CITY AND COUNTY OF SAN FRANCISCO
COMMISSION ON THE ENVIRONMENT
POLICY COMMITTEE

REGULAR MEETING APPROVED MINUTES
MONDAY, APRIL 8, 2013, 5:00 P.M.
CITY HALL, ROOM 421
SAN FRANCISCO, CA 94102

COMMITTEE MEMBERS:  Commissioners Johanna Wald (Chair), Ruth Gravanis (Vice-Chair), Nicholas Josefowitz
ORDER OF BUSINESS
Public comment will be taken before the Committee takes action on any item.

1. Call to Order and Roll Call. The Commission on the Environment meeting convened at 5:05 p.m.  Present:  Commissioners Gravanis and Josefowitz; Excused:  Commissioner Wald.

2. Approval of Minutes of the March 11, 2013 Commission on the Environment Policy Committee Meeting. (Explanatory Document: March 11, 2013 Draft Minutes) (Discussion and Action)  Upon Motion by Commissioner Josefowitz, second by Commissioner Gravanis, the March 11, 2013 Meeting Minutes were approved without objection (AYES:  Commissioners Gravanis and Josefowitz; Absent:  Commissioner Wald).

3. Public Comments:  Members of the public may address the Committee on matters that are within the Committee’s jurisdiction and are not on today’s agenda.  There was no public comment at this time.

4. Review of Approval of Letter of Commission Support for Assembly Bill (AB) 521 (Hueso and Stone) Marine Plastic Pollution Producer Responsibility for recommendation to the Commission on the Environment. (Explanatory Documents:  AB521, AB521 Fact Sheet, and Commission Draft Letter of Support) Sponsor:  Commissioner Ruth Gravanis; Speaker: Leila Monroe, Staff Attorney, Oceans Program, Natural Resources Defense Council (NRDC) (Discussion and Action) 

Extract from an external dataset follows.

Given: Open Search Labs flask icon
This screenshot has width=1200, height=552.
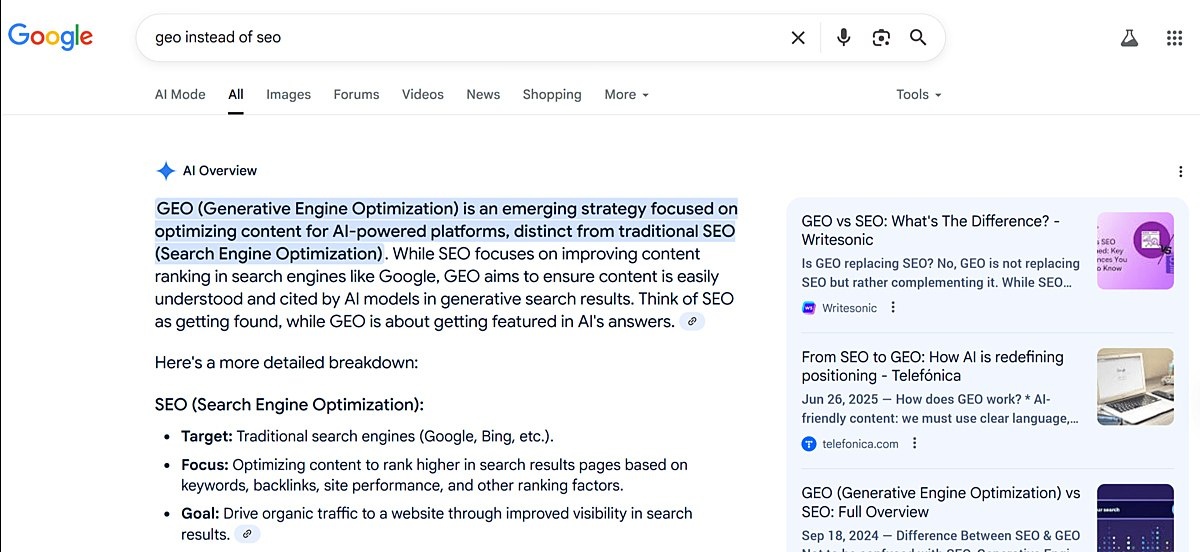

Ms. Leila Monroe stated that plastic waste in oceans can only be curbed by incorporating waste management and source reduction techniques that San Francisco is a global pioneer of.   She reported on her time spent researching programs implemented in the European Union and Canada that were successful in reducing landfill and increasing recycling.   Ms. Monroe reported that California AB521 focuses on reducing plastics in the marine environment, which account for 60 to 90 percent of waste.   It proposes that the California Ocean Protection Council identify the top plastic items found in waterways, and that producers of these products be required to develop marine plastic pollution reduction plans so that there be a 75% reduction in plastics found in the marine environment by 2020 and 95% by 2024.  Producers would be required to provide support for marine pollution plastic intervention activities along the product life cycle by implementing design changes and increased recycling.   The bill is designed to be an overlay of existing single item bans and will not preempt or undermine those bills.  (Reference AB521 Fact Sheet)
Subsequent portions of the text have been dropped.